Os vereadores contrários cobravam mais detalhes sobre o empréstimo e consideravam o montante um “cheque em branco” para a prefeitura. O e-mail de Kalil aos secretários vazou para os vereadores e causou grande insatisfação. 

Em maio deste ano, durante uma reunião da Casa, Kalil e Ferreira trocaram ataques e alfinetadas, com o prefeito dizendo que “braveza de garoto se responde é com palmada”, ironizando o vereador.

A relação com parte dos parlamentares se deteriorou cada vez mais desde então. No mês passado, o prefeito cobrou “postura e compostura” dos vereadores após a CPI da Covid tornar públicos áudios de Alberto Lage, ex-chefe de gabinete do Kalil, em conversas com ele.

Ex-aliado de Kalil na campanha de 2016, o vereador Gabriel Azevedo (sem partido) presidiu a CPI da BHTrans e se tornou um dos principais opositores da PBH.

“Ele não quer cuidar da cidade. Ele vai abandonar a cidade. Ao se eleger, disse que iria abrir a caixa-preta da BHTrans. Não abriu. Ao se eleger, disse que iria acabar com os penduricalhos. Utiliza-se deles. Ao se eleger, disse que BH passaria a ter prefeito. Ele não será mais em apenas cerca de um quadrimestre. Quem ele pretende enganar?”, questiona.

O vereador Pedro Patrus (PT) avalia que houve uma “antecipação das disputas eleitorais”, mas considera legítimo o trabalho das CPIs.

“São instrumentos importantes, faz parte da nossa função fiscalizar. A questão da BHTrans, por exemplo, era mais do que necessária a CPI para apurar e revisar os contratos das empresas de ônibus. Já a CPI da Covid, percebo como uma comissão mais política”. 

Comparação com gestões anteriores 


Ex-vereadores da capital mineira consideram inédito o nível da crise atual e das recorrentes trocas de ofensas entre prefeito e parlamentares, o que é preocupante para a cidade. Há pouco menos de três décadas, o então prefeito Patrus Ananias e o então vereador Ronaldo Gontijo ocupavam lados opostos na política da capital mineira. Ao relembrar as disputas políticas dos anos 1990, porém, eles concordam que a relação era “bem mais respeitosa”.

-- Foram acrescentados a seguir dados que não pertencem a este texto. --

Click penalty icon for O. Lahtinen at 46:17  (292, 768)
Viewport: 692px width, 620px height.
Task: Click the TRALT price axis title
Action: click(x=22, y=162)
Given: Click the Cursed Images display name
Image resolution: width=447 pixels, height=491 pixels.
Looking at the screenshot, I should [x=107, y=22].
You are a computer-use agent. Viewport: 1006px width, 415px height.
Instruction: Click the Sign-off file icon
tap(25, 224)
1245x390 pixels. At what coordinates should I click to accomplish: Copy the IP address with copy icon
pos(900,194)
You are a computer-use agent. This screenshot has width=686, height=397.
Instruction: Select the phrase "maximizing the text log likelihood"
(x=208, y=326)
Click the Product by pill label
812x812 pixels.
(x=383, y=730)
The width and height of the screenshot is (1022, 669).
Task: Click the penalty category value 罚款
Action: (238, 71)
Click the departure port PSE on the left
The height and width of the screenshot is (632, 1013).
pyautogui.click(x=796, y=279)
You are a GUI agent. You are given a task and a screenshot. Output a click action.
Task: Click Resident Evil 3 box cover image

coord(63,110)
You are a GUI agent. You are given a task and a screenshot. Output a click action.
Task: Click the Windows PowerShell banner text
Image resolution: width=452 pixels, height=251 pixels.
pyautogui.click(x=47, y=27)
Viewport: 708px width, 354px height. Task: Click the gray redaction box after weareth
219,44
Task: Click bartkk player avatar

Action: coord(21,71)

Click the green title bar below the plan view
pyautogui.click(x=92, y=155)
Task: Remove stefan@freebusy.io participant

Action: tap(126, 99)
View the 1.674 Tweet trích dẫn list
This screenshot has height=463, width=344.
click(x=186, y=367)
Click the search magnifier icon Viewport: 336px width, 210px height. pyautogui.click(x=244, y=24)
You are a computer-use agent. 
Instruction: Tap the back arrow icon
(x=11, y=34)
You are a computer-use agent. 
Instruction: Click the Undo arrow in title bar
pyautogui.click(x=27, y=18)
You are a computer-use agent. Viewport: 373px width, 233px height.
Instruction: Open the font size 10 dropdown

“Fui vereador por seis mandatos e entrei, em 1993, como oposição. Era oposição ferrenha ao PT, e tivemos embates sobre alguns projetos, como, por exemplo, o do da escola plural. Mas nossa postura era mais voltada para o embate de ideias, não eram disputas que iriam para o pessoal”, conta Gontijo. 

Ex-prefeito de BH e hoje deputado federal, Patrus relembra as conversas com os adversários políticos e também considera os embates do passado mais saudáveis. “Tive uma relação muito boa com a Câmara, claro que com seus espaços de conflitos, mas sempre em busca do diálogo e uma relação respeitosa de escuta. Eu tinha um dia da semana só para receber os vereadores e as vereadoras. Sabia que era necessário ouvir suas demandas, tanto da base quanto de outros partidos”. 

Perfil


Para a ex-vereadora Luzia Ferreira, que presidiu a Câmara de BH entre 2009 e 2010, a relação entre Executivo e Legislativo depende da capacidade de diálogo e também do perfil do prefeito. 

“Acho que o perfil do prefeito acabou ajudando a criar conflitos com a atual Câmara. Temos um Parlamento fragmentado, o que dificulta a busca por consensos e a formação de bases sólidas, mas esse cenário já existe há bastante tempo. Além do estilo pessoal, Kalil foi eleito desdenhando da política, apontando como algo negativo, e acho que, após sua reeleição, passou a ter a sensação de que não precisaria dialogar com a Câmara”, analisa Luzia.

A reportagem procurou os ex-prefeitos Marcio Lacerda, Eduardo Azeredo e Fernando Pimentel para comentar as relações com a Câmara, mas não teve retorno.